The market for smart grid technologies that help to integrate renewable energy sources is to generate just under $13 billion in 2018, up from only $3.8 billion in 2012, according to a new study from Pike Research.
Utilities and grid operators are investing millions of dollars in lowering the costs of integrating renewables generation, but these efforts have so far had mixed fortunes.
According to Pike Research, however, technologies that include microgrids, dynamic pricing systems, advanced energy storage and virtual power plants (VPPs) are set to flourish as traditional electricity grids become obsolete.
“For all the talk of the challenges of bringing increasing amounts of distributed, renewable energy sources onto the power grid, in reality there is no consensus on the exact effects of renewables integration on grid operations,” said senior research analyst Peter Asmus. “What we do know is that the fundamental architecture of today’s electricity grid – based on the idea of a top-down system predicated on unidirectional energy flows – is becoming obsolete, and is unsuited for the increasing diversity and variability of power generation. Microgrids, VPPs, and other smart grid technologies represent the vanguard of a new business model that echoes, in many ways, the diversity and modularity of our rich telecommunications networks.”

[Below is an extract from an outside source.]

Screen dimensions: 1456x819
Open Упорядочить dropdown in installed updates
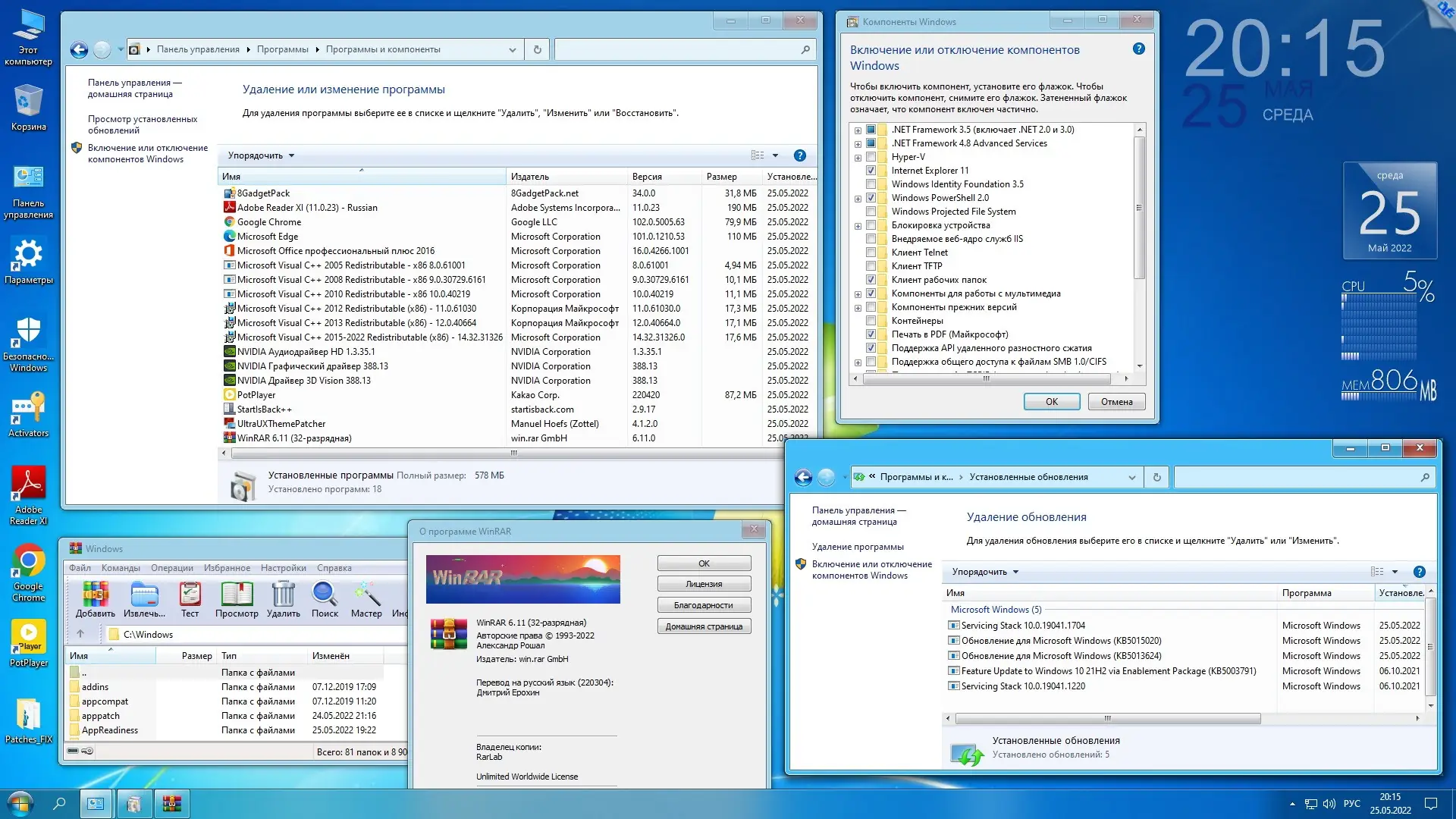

Some of these technologies will take off more quickly than others, however. Utilities and grid operators have been offering some forms of demand response, for example, for many decades, while the business case for advanced energy storage is not yet clear.
The report authors also point out that while substantial investments have flowed into renewables integration at the transmission-level of power service, most of these technologies, such as high-voltage direct current lines, do not qualify as “smart grid”.
Today, distribution-level smart-grid technologies, such as microgrids, clearly lead this market.